Aim of the task => Copy out all the records, word for word.

Stored data entries
★ ★ ★ ★ ★ ★ ★

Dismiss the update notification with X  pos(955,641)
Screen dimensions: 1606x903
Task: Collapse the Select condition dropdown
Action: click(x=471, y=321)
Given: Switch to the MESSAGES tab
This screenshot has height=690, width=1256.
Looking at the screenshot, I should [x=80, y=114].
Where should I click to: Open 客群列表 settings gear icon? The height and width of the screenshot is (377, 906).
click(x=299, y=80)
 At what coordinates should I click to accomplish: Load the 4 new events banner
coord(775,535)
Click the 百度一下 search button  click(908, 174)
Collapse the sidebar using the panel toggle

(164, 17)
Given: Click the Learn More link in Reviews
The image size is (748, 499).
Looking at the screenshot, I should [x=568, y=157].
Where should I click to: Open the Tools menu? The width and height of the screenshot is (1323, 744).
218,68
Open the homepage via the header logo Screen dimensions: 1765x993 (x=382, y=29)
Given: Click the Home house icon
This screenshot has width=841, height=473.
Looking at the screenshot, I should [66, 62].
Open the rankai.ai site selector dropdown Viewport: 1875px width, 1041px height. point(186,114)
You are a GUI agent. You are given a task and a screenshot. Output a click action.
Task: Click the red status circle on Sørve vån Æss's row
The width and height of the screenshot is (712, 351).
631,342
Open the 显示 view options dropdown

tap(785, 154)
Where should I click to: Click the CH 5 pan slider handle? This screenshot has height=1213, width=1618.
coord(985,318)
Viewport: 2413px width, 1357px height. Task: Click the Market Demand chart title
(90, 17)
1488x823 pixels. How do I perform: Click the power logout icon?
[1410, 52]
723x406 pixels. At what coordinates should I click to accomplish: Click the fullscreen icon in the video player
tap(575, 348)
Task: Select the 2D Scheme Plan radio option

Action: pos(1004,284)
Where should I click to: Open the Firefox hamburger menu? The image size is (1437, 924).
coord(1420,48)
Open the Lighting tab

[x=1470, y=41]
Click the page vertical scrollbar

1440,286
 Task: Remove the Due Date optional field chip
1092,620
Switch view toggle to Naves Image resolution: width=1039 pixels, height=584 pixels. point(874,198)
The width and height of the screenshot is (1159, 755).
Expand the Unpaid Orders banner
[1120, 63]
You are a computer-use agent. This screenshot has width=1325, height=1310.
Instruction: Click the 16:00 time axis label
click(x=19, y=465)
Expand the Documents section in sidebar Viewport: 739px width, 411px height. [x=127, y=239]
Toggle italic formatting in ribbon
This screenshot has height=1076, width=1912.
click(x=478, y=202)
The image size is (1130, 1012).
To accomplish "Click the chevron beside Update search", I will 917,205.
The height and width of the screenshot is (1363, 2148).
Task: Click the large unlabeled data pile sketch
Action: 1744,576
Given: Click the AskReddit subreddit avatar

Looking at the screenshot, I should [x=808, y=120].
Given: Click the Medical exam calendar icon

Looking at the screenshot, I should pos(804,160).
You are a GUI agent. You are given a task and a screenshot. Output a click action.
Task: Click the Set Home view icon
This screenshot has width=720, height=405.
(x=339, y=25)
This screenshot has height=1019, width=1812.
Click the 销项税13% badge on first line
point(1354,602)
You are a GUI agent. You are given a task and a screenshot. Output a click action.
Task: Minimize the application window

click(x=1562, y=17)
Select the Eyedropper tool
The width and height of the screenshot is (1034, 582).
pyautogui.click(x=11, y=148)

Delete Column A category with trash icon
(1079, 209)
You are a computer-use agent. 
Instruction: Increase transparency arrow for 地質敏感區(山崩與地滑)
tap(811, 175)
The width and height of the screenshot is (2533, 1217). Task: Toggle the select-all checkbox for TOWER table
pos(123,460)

★ ★ ★ ★ ★ ★ ★

Answer for this exercise =>
Dismiss the update notification with X  pos(955,641)
Screen dimensions: 1606x903
Task: Collapse the Select condition dropdown
Action: click(x=471, y=321)
Given: Switch to the MESSAGES tab
This screenshot has height=690, width=1256.
Looking at the screenshot, I should [x=80, y=114].
Where should I click to: Open 客群列表 settings gear icon? The height and width of the screenshot is (377, 906).
click(x=299, y=80)
 At what coordinates should I click to accomplish: Load the 4 new events banner
coord(775,535)
Click the 百度一下 search button  click(908, 174)
Collapse the sidebar using the panel toggle

(164, 17)
Given: Click the Learn More link in Reviews
The image size is (748, 499).
Looking at the screenshot, I should [x=568, y=157].
Where should I click to: Open the Tools menu? The width and height of the screenshot is (1323, 744).
218,68
Open the homepage via the header logo Screen dimensions: 1765x993 (x=382, y=29)
Given: Click the Home house icon
This screenshot has width=841, height=473.
Looking at the screenshot, I should [66, 62].
Open the rankai.ai site selector dropdown Viewport: 1875px width, 1041px height. point(186,114)
You are a GUI agent. You are given a task and a screenshot. Output a click action.
Task: Click the red status circle on Sørve vån Æss's row
The width and height of the screenshot is (712, 351).
631,342
Open the 显示 view options dropdown

tap(785, 154)
Where should I click to: Click the CH 5 pan slider handle? This screenshot has height=1213, width=1618.
coord(985,318)
Viewport: 2413px width, 1357px height. Task: Click the Market Demand chart title
(90, 17)
1488x823 pixels. How do I perform: Click the power logout icon?
[1410, 52]
723x406 pixels. At what coordinates should I click to accomplish: Click the fullscreen icon in the video player
tap(575, 348)
Task: Select the 2D Scheme Plan radio option

Action: pos(1004,284)
Where should I click to: Open the Firefox hamburger menu? The image size is (1437, 924).
coord(1420,48)
Open the Lighting tab

[x=1470, y=41]
Click the page vertical scrollbar

1440,286
 Task: Remove the Due Date optional field chip
1092,620
Switch view toggle to Naves Image resolution: width=1039 pixels, height=584 pixels. point(874,198)
The width and height of the screenshot is (1159, 755).
Expand the Unpaid Orders banner
[1120, 63]
You are a computer-use agent. This screenshot has width=1325, height=1310.
Instruction: Click the 16:00 time axis label
click(x=19, y=465)
Expand the Documents section in sidebar Viewport: 739px width, 411px height. [x=127, y=239]
Toggle italic formatting in ribbon
This screenshot has height=1076, width=1912.
click(x=478, y=202)
The image size is (1130, 1012).
To accomplish "Click the chevron beside Update search", I will 917,205.
The height and width of the screenshot is (1363, 2148).
Task: Click the large unlabeled data pile sketch
Action: 1744,576
Given: Click the AskReddit subreddit avatar

Looking at the screenshot, I should [x=808, y=120].
Given: Click the Medical exam calendar icon

Looking at the screenshot, I should pos(804,160).
You are a GUI agent. You are given a task and a screenshot. Output a click action.
Task: Click the Set Home view icon
This screenshot has width=720, height=405.
(x=339, y=25)
This screenshot has height=1019, width=1812.
Click the 销项税13% badge on first line
point(1354,602)
You are a GUI agent. You are given a task and a screenshot. Output a click action.
Task: Minimize the application window

click(x=1562, y=17)
Select the Eyedropper tool
The width and height of the screenshot is (1034, 582).
pyautogui.click(x=11, y=148)

Delete Column A category with trash icon
(1079, 209)
You are a computer-use agent. 
Instruction: Increase transparency arrow for 地質敏感區(山崩與地滑)
tap(811, 175)
The width and height of the screenshot is (2533, 1217). Task: Toggle the select-all checkbox for TOWER table
pos(123,460)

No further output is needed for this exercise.